### Task brief
An exact copy of all the data is required, with pictures left out.

### Data shown
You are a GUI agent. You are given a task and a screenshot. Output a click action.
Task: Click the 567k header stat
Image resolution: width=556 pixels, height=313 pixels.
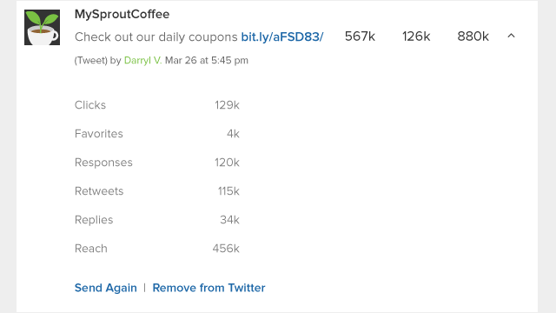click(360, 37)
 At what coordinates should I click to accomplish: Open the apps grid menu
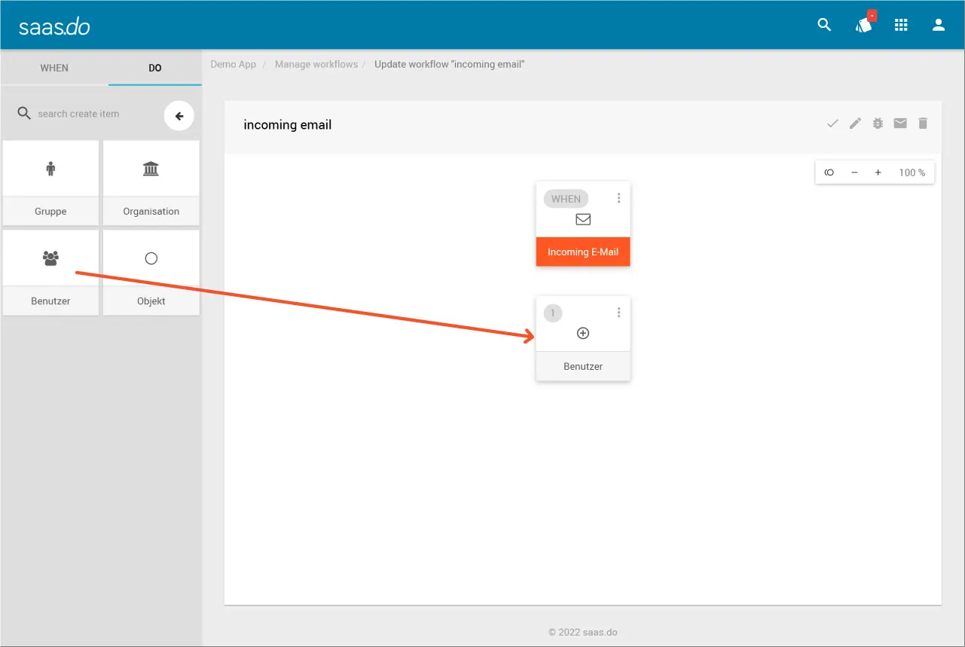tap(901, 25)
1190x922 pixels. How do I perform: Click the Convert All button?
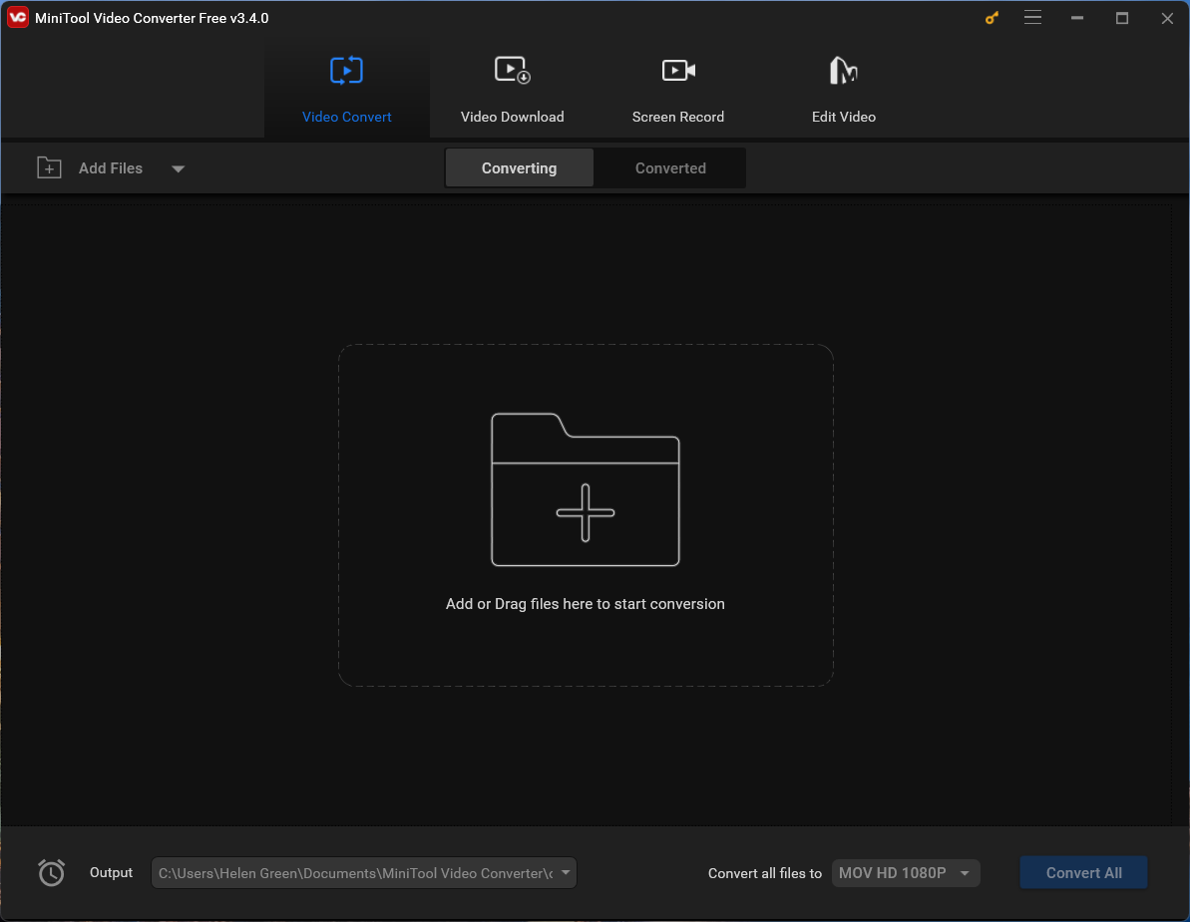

### Task answer
You are a GUI agent. You are given a task and a screenshot. Output a click action.
Task: Click the 567k header stat
Image resolution: width=556 pixels, height=313 pixels.
click(360, 37)
 At what coordinates should I click to accomplish: Open the apps grid menu
tap(901, 25)
1190x922 pixels. How do I perform: Click the Convert All button?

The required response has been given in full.